Great Plains Studies, Center for

 

Date of this Version

Spring 2004

Citation

Great Plains Quarterly Vol. 24, No. 2, Spring 2004, pp. 83-100.

Comments

Copyright 2004 by the Center for Great Plains Studies, University of Nebraska-Lincoln

Abstract

During the 1840s and 1850s, more than 300,000 traders and overland emigrants followed the Platte and Arkansas rivers westward across the Central Plains, the winter habitat of the bison. The rapid environmental degradation of this area had the ·effect of driving the bison to the extreme Northern and Southern Plains, where white hide-hunters slaughtered the animals.1 By the mid-1870s indigenous peoples at both ends of the grasslands, in places such as the Texas Panhandle and the upper Missouri River valley, fiercely defended the dwindling herds in an attempt to avoid starvation.2

The Indians' predicament was not theirs alone, however, as Native efforts at self-preservation posed a significant threat to Euro-American plans for the frontier. To that end, government officials on the peripheries of the Great Plains developed a remarkably similar strategy: the use of mounted constabularies to pacify indigenous peoples.

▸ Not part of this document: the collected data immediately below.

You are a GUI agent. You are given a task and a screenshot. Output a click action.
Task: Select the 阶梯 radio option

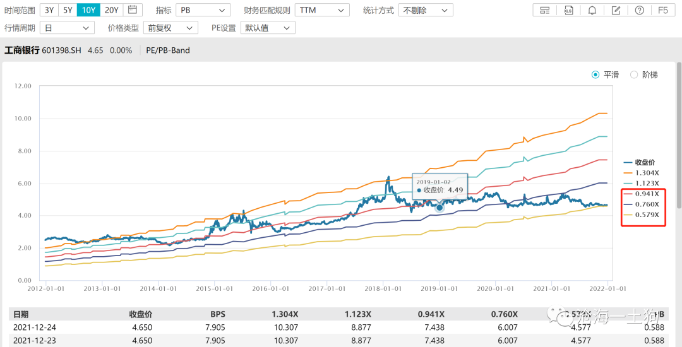(644, 74)
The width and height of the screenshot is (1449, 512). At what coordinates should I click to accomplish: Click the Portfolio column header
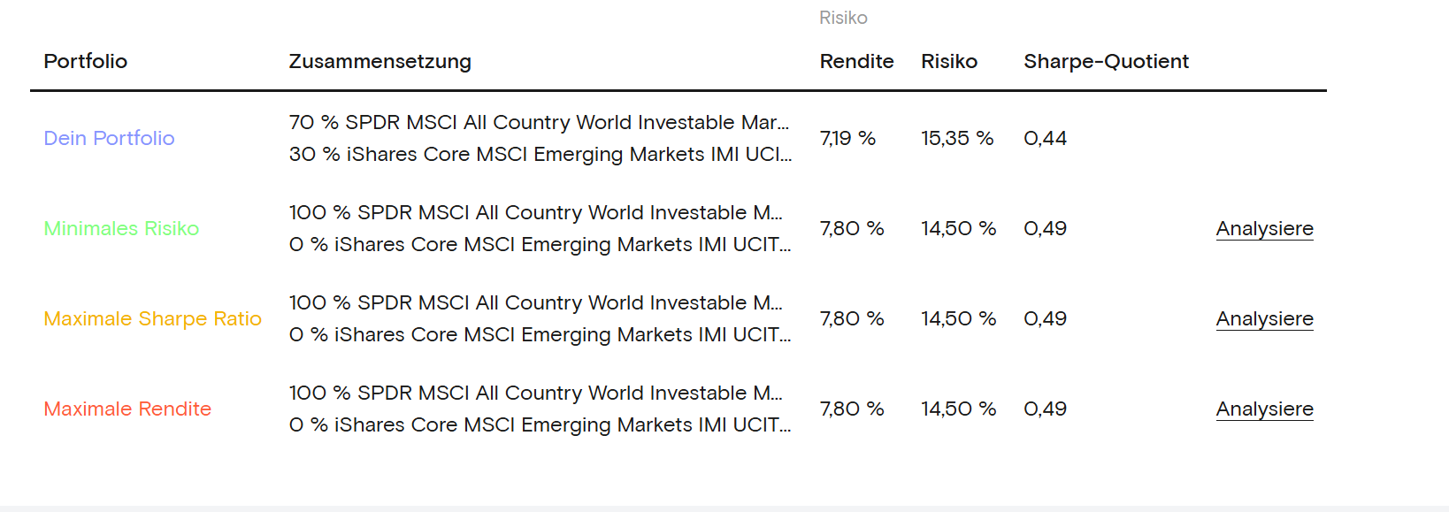click(x=85, y=61)
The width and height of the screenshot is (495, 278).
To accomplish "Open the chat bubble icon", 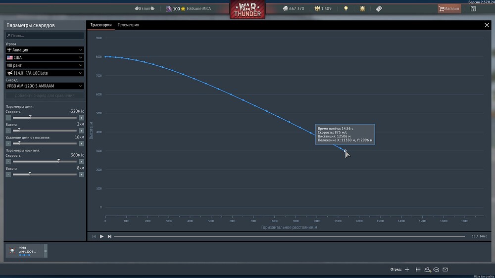I will click(x=436, y=270).
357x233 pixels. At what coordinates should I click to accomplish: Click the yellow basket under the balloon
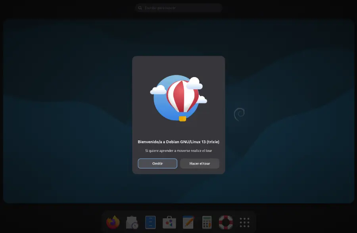(182, 118)
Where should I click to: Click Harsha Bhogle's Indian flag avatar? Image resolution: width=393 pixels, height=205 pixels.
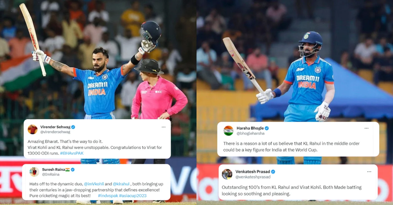point(228,131)
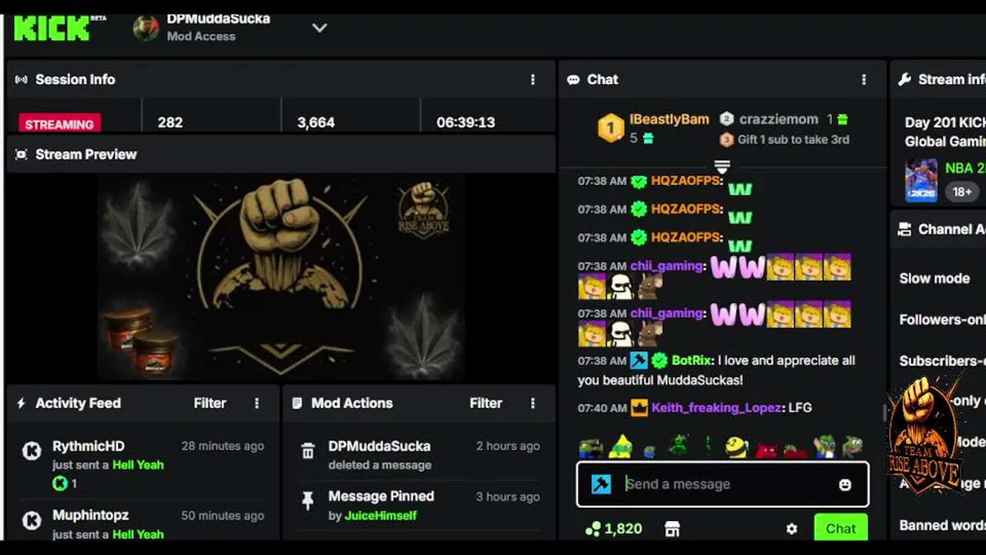Open JuiceHimself profile link
986x555 pixels.
pos(381,516)
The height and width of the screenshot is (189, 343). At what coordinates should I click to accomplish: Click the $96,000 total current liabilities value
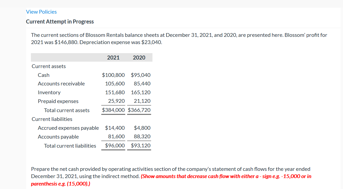click(113, 145)
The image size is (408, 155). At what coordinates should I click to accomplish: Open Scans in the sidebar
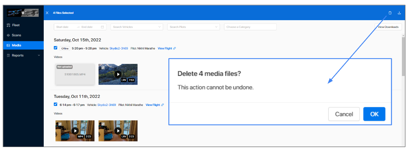tap(16, 35)
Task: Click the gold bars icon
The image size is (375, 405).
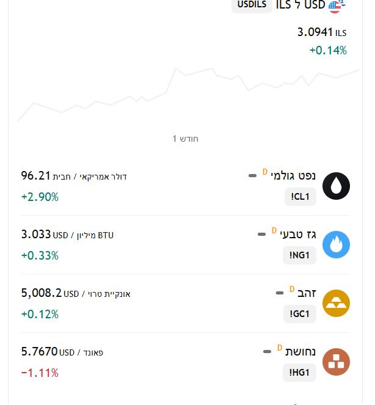Action: click(x=336, y=304)
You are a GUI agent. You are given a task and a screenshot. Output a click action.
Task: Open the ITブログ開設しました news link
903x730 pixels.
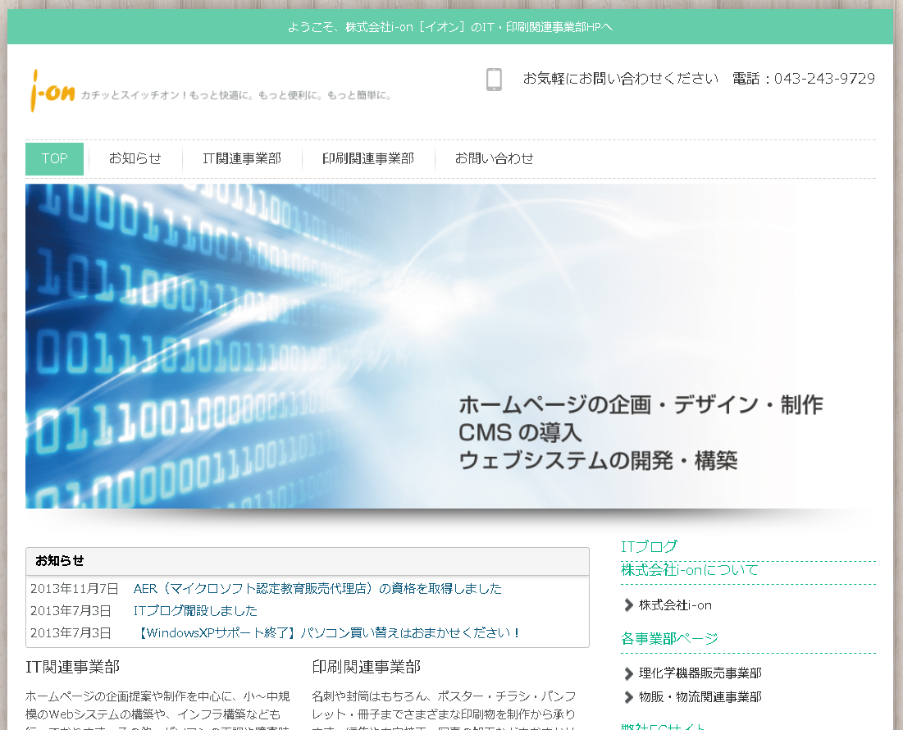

Indeed, the North-West Mounted Police were created and the Texas Rangers renewed and reorganized in the early 1870s specifically to address the pressing "native question" confronting Texas and western Canada, among the few places where bison still roamed after 1870. Of course, 'authorities in Austin and Ottawa relied on other armed forces to wrest control of their hinterlands away from indigenous peoples most notably the US Army and the Canadian militia-but no two groups rendered more effective service in this regard than the Rangers and the Mounted Police.3

Few scholars have situated the efforts of these constabularies within the context of the rapidly changing conditions for Indians on the Great Plains after 1865. Studies of the Rangers tend to regard their post-Civil War anti-Indian vigilance as merely the continuation of an inevitable conflict between incompatible cultures, while Canadian historians have overlooked the more coercive dimensions of the Mounties' duties, especially in the 1870s.4 An examination of the two forces, however, reveals that both Austin and Ottawa called on their rural police to manage indigenous populations facing societal collapse, and that the constabularies responded in similar fashion: by controlling or denying the Natives' access to the bison.